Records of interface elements
------------------------------------

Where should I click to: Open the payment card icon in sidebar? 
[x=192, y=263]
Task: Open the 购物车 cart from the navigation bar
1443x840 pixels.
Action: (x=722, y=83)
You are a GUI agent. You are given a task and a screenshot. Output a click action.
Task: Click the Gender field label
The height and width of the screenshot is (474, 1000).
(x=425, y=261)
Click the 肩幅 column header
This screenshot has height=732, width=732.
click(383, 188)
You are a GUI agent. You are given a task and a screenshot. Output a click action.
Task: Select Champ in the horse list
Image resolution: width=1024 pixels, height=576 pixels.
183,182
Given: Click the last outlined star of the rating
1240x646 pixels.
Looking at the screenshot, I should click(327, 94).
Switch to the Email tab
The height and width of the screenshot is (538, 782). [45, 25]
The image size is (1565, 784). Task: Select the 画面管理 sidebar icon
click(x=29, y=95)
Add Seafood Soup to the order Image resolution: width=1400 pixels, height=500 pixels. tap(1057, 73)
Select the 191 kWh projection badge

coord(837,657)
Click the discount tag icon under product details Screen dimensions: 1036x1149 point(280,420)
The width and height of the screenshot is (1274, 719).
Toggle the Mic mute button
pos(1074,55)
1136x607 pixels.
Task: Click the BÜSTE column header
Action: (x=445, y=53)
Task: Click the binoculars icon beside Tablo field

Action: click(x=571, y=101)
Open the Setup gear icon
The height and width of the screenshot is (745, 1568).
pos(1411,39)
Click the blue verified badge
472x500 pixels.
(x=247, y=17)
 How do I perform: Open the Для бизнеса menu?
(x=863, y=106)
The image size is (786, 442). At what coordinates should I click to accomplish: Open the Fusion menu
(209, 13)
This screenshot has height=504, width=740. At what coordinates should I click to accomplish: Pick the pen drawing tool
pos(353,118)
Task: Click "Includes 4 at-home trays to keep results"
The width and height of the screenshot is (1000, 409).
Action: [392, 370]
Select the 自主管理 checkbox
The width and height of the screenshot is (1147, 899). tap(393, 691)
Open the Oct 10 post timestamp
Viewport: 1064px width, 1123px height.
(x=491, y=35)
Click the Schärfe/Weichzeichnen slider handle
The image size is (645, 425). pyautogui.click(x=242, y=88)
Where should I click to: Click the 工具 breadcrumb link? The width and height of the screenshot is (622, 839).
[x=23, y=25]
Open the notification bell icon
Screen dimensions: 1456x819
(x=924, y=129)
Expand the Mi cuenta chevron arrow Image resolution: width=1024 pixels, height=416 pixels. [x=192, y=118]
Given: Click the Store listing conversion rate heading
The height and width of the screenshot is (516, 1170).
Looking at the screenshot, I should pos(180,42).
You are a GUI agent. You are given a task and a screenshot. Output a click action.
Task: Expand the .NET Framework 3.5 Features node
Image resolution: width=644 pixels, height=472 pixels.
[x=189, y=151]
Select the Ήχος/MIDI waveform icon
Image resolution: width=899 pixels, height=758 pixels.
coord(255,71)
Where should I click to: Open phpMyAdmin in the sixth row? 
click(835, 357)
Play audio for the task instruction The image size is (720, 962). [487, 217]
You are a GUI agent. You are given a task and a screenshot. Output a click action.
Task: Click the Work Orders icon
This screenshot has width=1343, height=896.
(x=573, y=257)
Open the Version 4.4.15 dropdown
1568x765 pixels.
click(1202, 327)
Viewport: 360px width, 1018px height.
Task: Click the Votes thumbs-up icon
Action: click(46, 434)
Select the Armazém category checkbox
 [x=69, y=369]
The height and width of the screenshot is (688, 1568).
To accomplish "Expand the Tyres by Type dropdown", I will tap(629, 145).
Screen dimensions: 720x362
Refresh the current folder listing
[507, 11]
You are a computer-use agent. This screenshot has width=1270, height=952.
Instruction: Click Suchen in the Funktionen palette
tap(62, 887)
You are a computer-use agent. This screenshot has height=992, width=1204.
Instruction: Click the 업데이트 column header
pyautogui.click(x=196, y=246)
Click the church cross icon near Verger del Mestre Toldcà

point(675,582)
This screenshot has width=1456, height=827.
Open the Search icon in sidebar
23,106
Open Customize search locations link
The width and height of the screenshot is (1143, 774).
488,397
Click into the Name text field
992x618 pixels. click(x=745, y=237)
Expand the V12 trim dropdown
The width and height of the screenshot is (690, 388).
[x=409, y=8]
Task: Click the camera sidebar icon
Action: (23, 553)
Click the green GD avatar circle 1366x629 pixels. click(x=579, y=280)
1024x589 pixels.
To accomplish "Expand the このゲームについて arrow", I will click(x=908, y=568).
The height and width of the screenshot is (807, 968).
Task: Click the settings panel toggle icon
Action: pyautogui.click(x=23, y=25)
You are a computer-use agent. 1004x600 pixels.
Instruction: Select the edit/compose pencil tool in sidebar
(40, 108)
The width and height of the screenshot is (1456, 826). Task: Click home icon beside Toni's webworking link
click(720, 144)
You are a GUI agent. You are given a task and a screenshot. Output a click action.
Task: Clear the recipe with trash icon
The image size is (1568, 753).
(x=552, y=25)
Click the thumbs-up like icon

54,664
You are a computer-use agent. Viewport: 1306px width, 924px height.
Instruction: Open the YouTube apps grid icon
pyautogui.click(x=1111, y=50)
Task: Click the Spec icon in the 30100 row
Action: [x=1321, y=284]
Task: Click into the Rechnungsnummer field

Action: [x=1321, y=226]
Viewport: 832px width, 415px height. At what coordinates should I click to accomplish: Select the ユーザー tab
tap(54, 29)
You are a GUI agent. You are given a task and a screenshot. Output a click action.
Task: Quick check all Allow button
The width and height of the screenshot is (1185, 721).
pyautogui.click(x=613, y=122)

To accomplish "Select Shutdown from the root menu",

------------------------------------

- _PROBLEM DETAILS_: State the number of lines in the entries above that contain the string "tool", treating uppercase and lowercase letters as distinct. Give only the number.

- _RESULT OF THE EXERCISE_: 2